Updated: July 28, 2006
Transport Tycoon is game where a player has to build his/her own transport kingdom. And that's about the only rule. You start a game as a young and eager entrepreneur (yes, it's an ugly word) with a small loan. You invest your money in transportation infrastructure and services for your world map cities and their industries. The idea is to build well facilitated networks of roads, railroads, airports, and docks that will transport people and goods between cities, in return for revenue that depends on the amount of transported (delivered) goods, the travel time and the distance. As the manager of your firm, you may or may not have to face competition from other AI players, who will vie to defeat you. Sounds boring? Not at all.

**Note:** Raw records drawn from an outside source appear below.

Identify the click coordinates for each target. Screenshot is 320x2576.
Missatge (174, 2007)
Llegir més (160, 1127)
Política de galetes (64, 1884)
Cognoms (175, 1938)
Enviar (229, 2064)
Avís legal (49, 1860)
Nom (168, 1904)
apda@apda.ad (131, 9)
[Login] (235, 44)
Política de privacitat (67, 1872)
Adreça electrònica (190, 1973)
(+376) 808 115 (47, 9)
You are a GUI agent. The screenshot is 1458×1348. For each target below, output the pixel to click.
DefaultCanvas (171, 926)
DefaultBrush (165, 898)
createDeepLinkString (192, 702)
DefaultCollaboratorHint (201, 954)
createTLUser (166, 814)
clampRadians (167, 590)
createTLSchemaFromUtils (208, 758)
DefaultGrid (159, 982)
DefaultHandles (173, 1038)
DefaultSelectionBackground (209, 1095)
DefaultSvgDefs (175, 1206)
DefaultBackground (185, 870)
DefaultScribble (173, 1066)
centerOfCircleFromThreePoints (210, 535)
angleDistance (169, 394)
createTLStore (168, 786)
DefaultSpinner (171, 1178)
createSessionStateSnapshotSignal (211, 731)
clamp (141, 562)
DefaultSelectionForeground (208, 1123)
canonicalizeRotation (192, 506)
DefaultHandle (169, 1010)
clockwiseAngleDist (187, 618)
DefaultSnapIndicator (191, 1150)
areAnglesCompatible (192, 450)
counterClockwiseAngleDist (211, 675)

But wait! If you have idea what game I'm talking about, then you are missing a piece of history. Oh, before you read on, you should definitely refer to my (Open) Transport Tycoon Deluxe article.
How did I do it?
I used to play this game a lot. And when I say a lot, I mean I used to live Tycoon and play life occasionally. The last time I was able to do it was the day I removed Windows 98 and installed Windows XP. Thus endeth the era of DOS and Tycoon would no longer run. Trying all sorts of Windows tweaks to somehow bring this 16-bit application to breathe in a 32-bit world did not work.
Then, one day, the Open Community decided to help me. After months of hard work, the game engine was rebuilt by a Swedish programmer Ludvig Strigeus. Instead of just making OpenTTD run only on Windows, Ludvig used the cross-platform SDL graphics and sound layer to make the game run on almost any operating system. Not only could the DOS gamers and Windows users enjoy Tycoon once again, it was made available to the Linux, Mac, and even Solaris.
The game took off like a storm. Soon, there was a whole community of people involved in bringing this superb little game to life. And I was happy. I could play one of me favorite old timers once again.
Today, playing Tycoon cannot be simpler. Unlike Caesar III, for which I had to install VMware Player and Windows XP SP1 in it just to be able to play it, Tycoon requires very minimal effort to be enjoyed. Of course, you still need your original game, because OpenTTD uses the original graphics and music files.
What you need to do to play OpenTTD?
Head to OpenTTD site and download the game that fits your operating system.
Find your original Transport Tycoon Deluxe game and copy several files into the data sub-folder (directory).
If you have a DOS version of the game - TRG1.GRF, TRGC.GRF, TRGH.GRF, TRGI.GRF, TRGT.GRF.
If you have a Windows version of the game - sample.cat, trgl1r.grf, trglcr.grf, trglhr.grf, trglir.grf, trgltr.grf.
If you have a Windows version of the game and want music in the game, copy the gm sub-folder (directory) into the game's (OpenTTD) folder.
Extremely simple, isn't it?
Now, run the game and start building!